According to Microsoft,
DeepSpeed excels in four aspects:
• Scale: State-of-the-art large models such as OpenAI GPT-2, NVIDIA Megatron-LM, and Google T5 have sizes of 1.5 billion, 8.3 billion, and 11 billion parameters respectively. ZeRO stage one in DeepSpeed provides system support to run models up to 100 billion parameters, 10 times bigger. In the future, we plan to add support for ZeRO stages two and three, unlocking the ability to train models with 200 billion parameters to trillions of parameters.
• Speed: We observe up to five times higher throughput over state of the art across various hardware. For example, to train large models on GPT family of workloads, DeepSpeed combines ZeRO-powered data parallelism with NVIDIA Megatron-LM model parallelism. On NVIDIA GPU clusters with low-bandwidth interconnect (without NVIDIA NVLink or Infiniband), we achieve a 3.75x throughput improvement over using Megatron-LM alone for a standard GPT-2 model with 1.5 billion parameters. On NVIDIA DGX-2 clusters with high-bandwidth interconnect, for models of 20 to 80 billion parameters, we are three to five times faster. These throughput improvements come from DeepSpeed’s higher memory efficiency and ability to fit these models using a lower degree of model parallelism and larger batch sizes.
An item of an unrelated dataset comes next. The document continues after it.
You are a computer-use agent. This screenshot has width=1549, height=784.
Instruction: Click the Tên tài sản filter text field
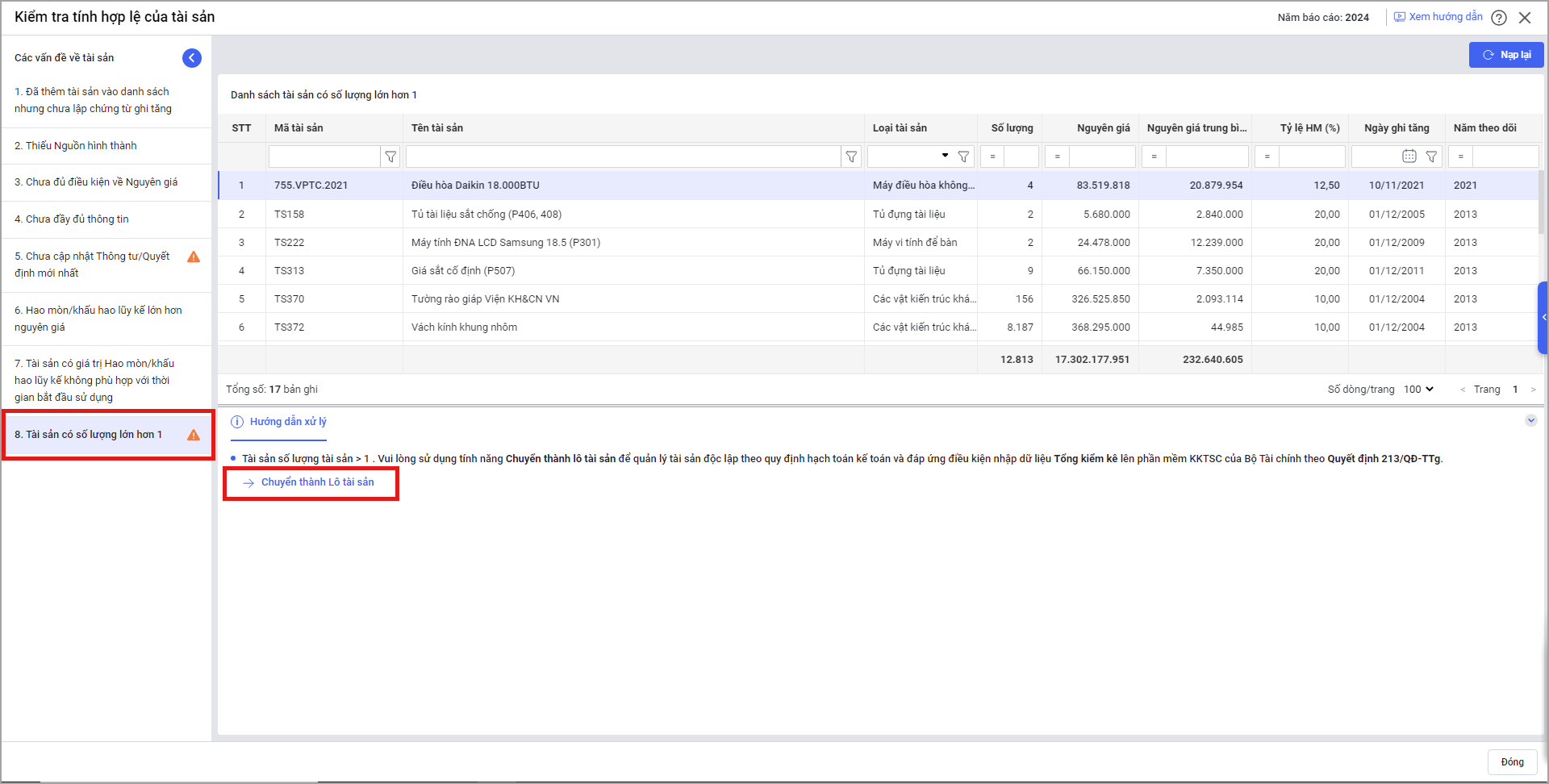tap(623, 156)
• Cost: Improved throughput can be translated to significantly reduced training cost. For example, to train a model with 20 billion parameters, DeepSpeed requires three times fewer resources.
• Usability: Only a few lines of code changes are needed to enable a PyTorch model to use DeepSpeed and ZeRO. Compared to current model parallelism libraries, DeepSpeed does not require a code redesign or model refactoring. It also does not put limitations on model dimensions (such as number of attention heads, hidden sizes, and others), batch size, or any other training parameters. For models of up to six billion parameters, you can use data parallelism (powered by ZeRO) conveniently without requiring model parallelism, while in contrast, standard data parallelism will run out of memory for models with more than 1.3 billion parameters. ZeRO stages two and three will further increase the model size trainable with data parallelism alone. In addition, DeepSpeed supports flexible combination of ZeRO-powered data parallelism with model parallelism.
The DeepSpeed source code is available on GitHub.